Recession hits Singapore unevenly

Seah Chiang Nee
The Star

While the rich few rejoice, many Singaporeans are making do quietly.

Young Singaporeans, who were raised in an era of affluence, have been indulging in a spending binge that appears out of line with economic realities.

The splurge, which followed signs of a mild recovery in recent weeks, resulted in a strong price run-up in stocks, properties and cars, taking many economists by surprise.

It was so strong that people were ironically fearful of an asset bubble building up during a weak economy. This apparent over-indulgence appears to ignore repeated warnings from government leaders and economists that more job cuts are in store and the recession could return.

One of its sovereign wealth funds, Temasek Holdings, said that as far as it was concerned, Singapore is still in crisis.

Despite these, expensive restaurants are once again packed with weekend diners and private clubs, once quiet, are again buzzing.

Most of the big spenders are young professionals, married and singles, and the wealthy. Their buying has caused prices of resale public flats and private condominiums to soar.

And despite the downturn, car usage in Singapore – one of the costliest in the world – has risen at the expense of public transport.

Analysts have, however, pointed out that the consumer splashing is unlikely to last and is only one aspect of life in a recession.

It is confined largely to the upper-middle class and irrationally exuberant professionals, who appear unfazed by the severity of it all.

Growing up in a golden era with years of news screaming about more good times ahead, many Singaporeans seem oblivious to their country’s vulnerability to world turmoil.

The bigger story is of a struggling middle class (some two-thirds of the population) that is too badly affected to be able to buy luxury items.

When I mentioned it to an old friend, a businessman and former human resource manager, he said the wider picture is different.

For the majority of workers, jobs have been lost and take-home pay diminished.

Almost all Singaporeans, rich and poor, have lost out in the recession, the worst being the poorer class.

“I admire these people very much. Mostly old and little skilled, they struggle on silently. No time to talk about their plight, just carry on working,” he said.

During the past two years, almost every Singaporean had to dip into his own savings to sustain himself, like the government did with its reserves in an effort to protect jobs.

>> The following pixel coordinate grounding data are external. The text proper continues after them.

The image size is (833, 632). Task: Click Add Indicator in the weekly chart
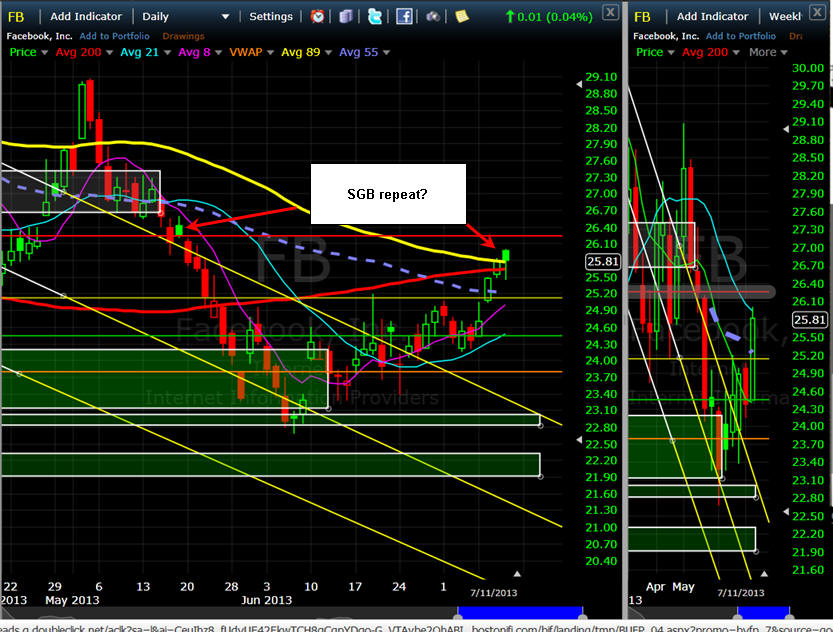714,16
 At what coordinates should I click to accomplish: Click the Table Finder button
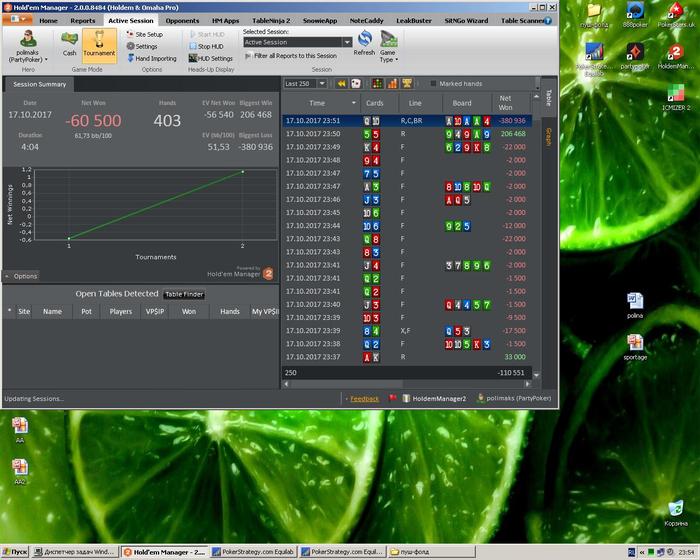coord(184,294)
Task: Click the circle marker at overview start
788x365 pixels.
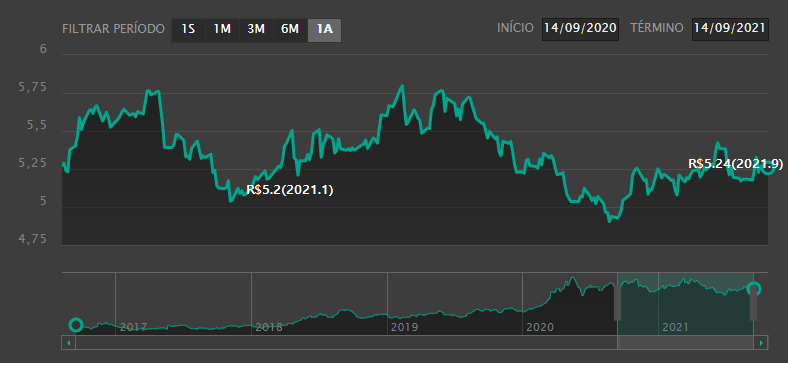Action: tap(75, 325)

The picture is different for the rich, whose number has been growing substantially through immigration.

The crisis has decimated fortunes, but the bulk of high-asset owners have enough financial muscle (again like the country itself) to ride out the storm or even prosper from it.

It is largely the spending habit of this group that fuelled the recent indulgence.

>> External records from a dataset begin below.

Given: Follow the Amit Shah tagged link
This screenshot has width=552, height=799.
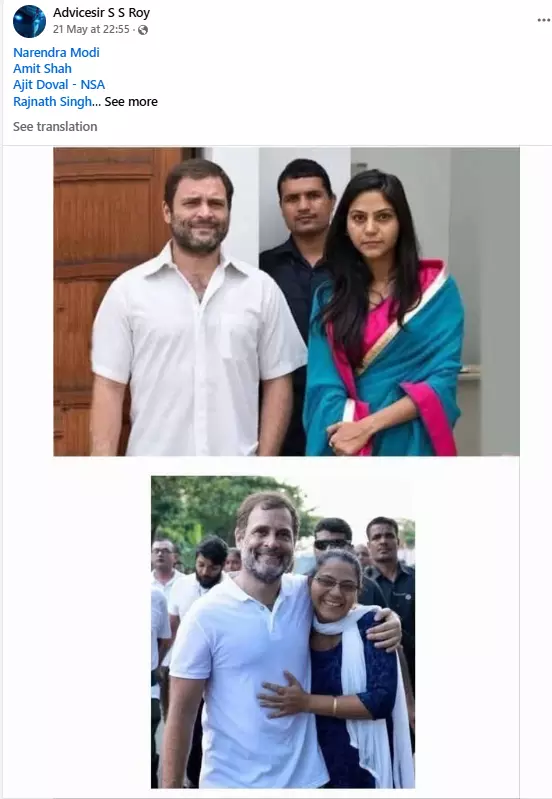Looking at the screenshot, I should 42,69.
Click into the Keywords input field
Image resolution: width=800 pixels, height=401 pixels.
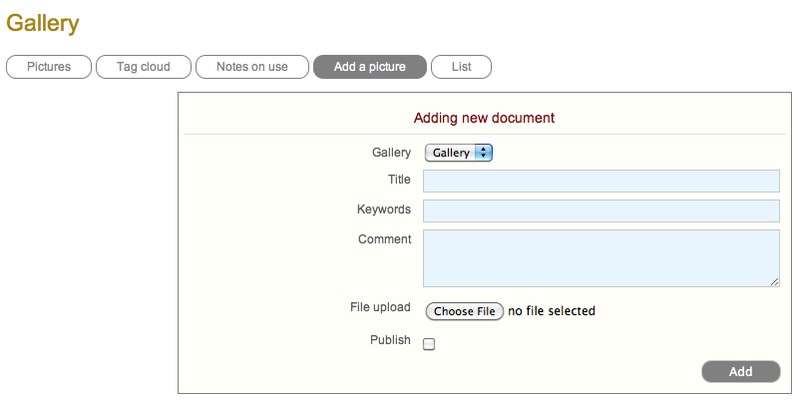point(601,211)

Years later, if writers looked back at the current severe downturn to ask what lasting impact the global crisis had on this society, one answer would be the erosion of the middle class.

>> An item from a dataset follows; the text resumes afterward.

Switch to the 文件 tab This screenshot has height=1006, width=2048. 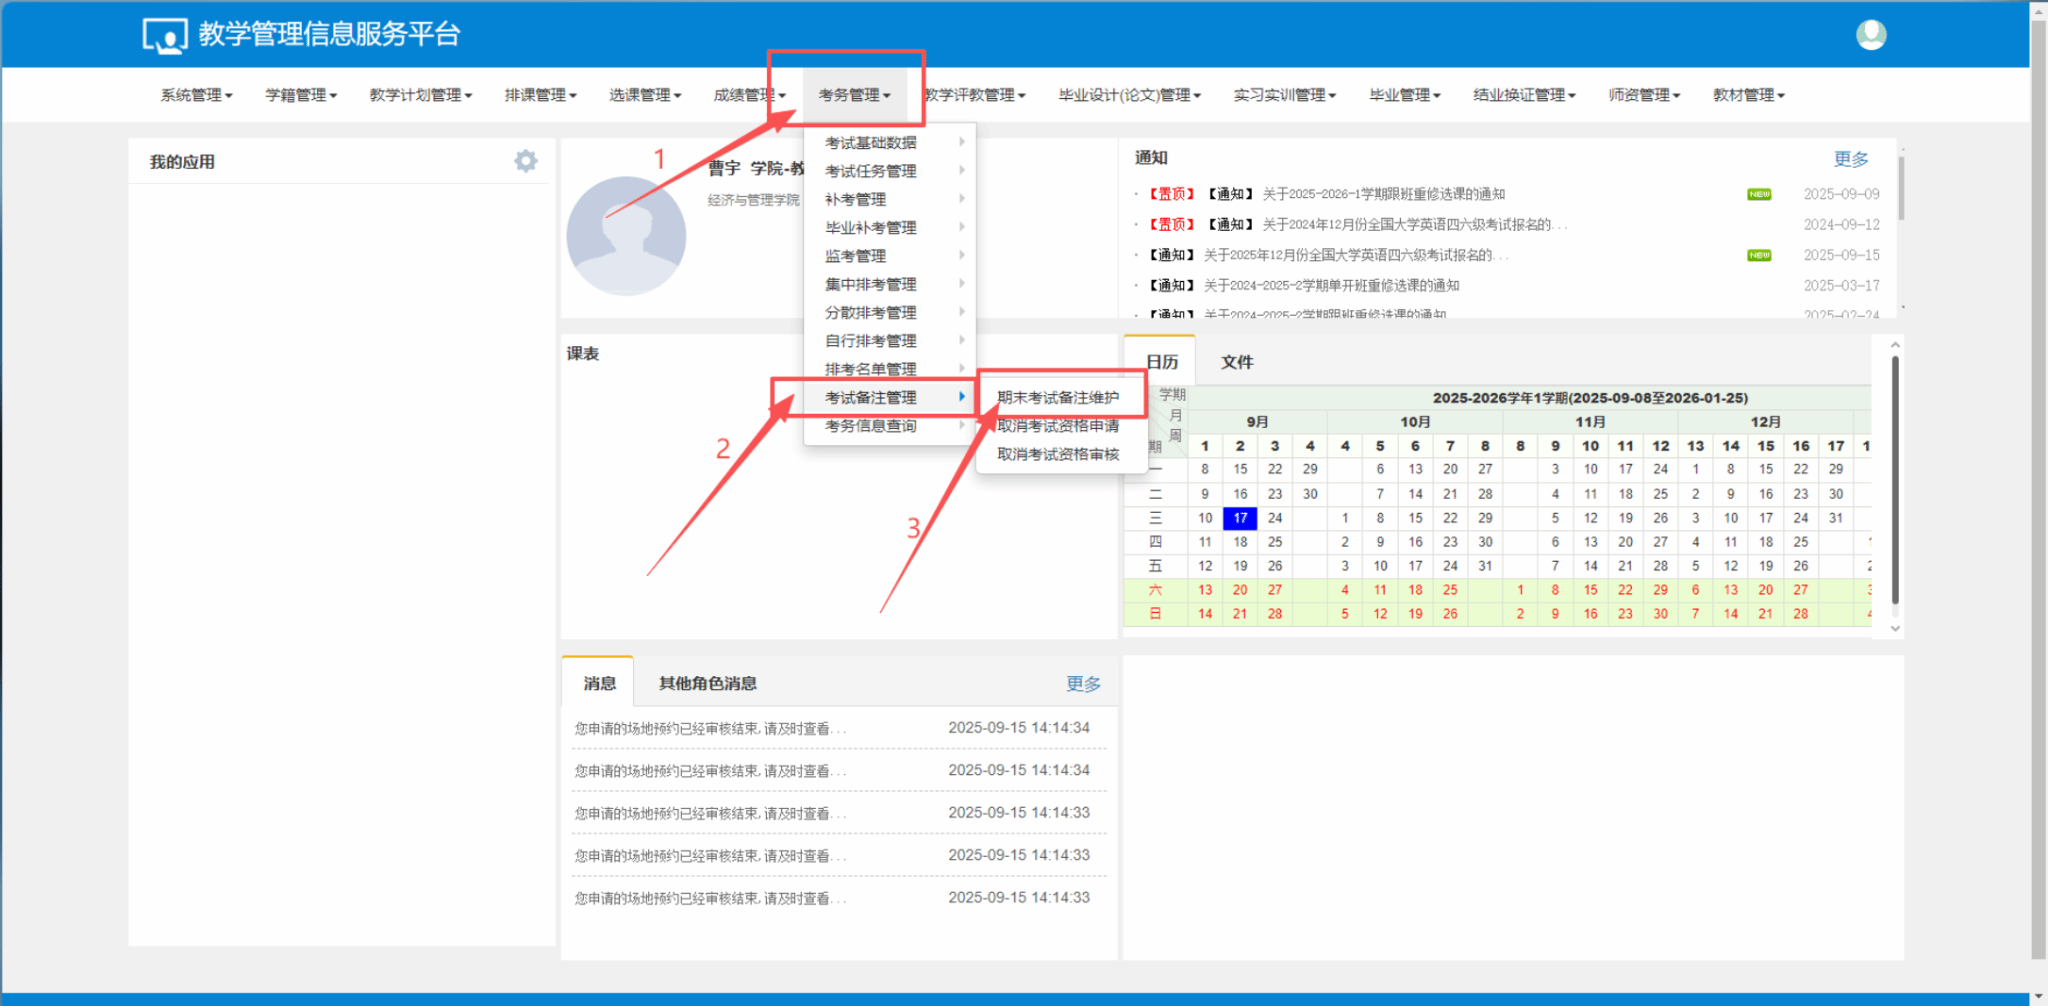(x=1236, y=362)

The trend was first detected in Japan, and to a lesser extent in Hong Kong and Taiwan, as these middle-class societies prospered.

The theory, known as the M-shaped society, was enunciated by Japanese strategist Kenichi Ohmae. He observed that in Japan’s “M-shape” class distribution, very few middle-class people may climb up the ladder into the upper class, while the others gradually sank to the lower classes.

These people suffered a deterioration in living standards, faced the threat of unemployment, or their average salary was dropping, he said. Gradually, they could only live the way the lower classes lived: taking the bus instead of driving their own car, cutting their budget for meals instead of dining at better restaurants, and spending less on consumer goods.

Kenichi said all this might take place while the economy enjoyed remarkable growth and overall wages rose. However, the wealth increase may concentrate in the pockets of the very few rich people in society.

The masses cannot benefit from the growth, and their living standard goes into decline. For many middle-class Singaporeans, these sound uncomfortably like home.

The government, which relies on middle-class voters to keep itself in power, has vowed to make the closure of the economic gap a national priority.

It is a doubly tough job given the economic crisis which is widening – rather than narrowing – the differences. Minister Mentor Lee Kuan Yew seems to find this gap an inevitable feature here.

Singapore has the second-highest income gap with a Gini score of 42.5 among developed economies after Hong Kong, according to the UN Development Programme report. (The Gini Coefficient index measures the income gap between the poor and the rich in any country with zero denoting absolute equality.)

Lee was speaking at a forum with undergraduates when he rejected a minimum wage for workers to narrow this gap, saying it was more important to keep jobs.

“Never mind your Gini coefficient,” he said. “If you don’t have a job you get zero against those with jobs.” In other words it is better to have a job with lower pay than no job.

Such remarks would obviously be more acceptable, albeit grudgingly, to the previous generation of poorer citizens than the current one.

It was such logic that helped turn Singapore into the richest country in South-east Asia, with a per capita GDP income rising steadily in four decades to S$53,192 (RM130,048) in 2008.

But in today’s high-cost city with Singaporeans finding it harder and harder to cope with the crisis, his words have neither helped nor dispelled many concerns.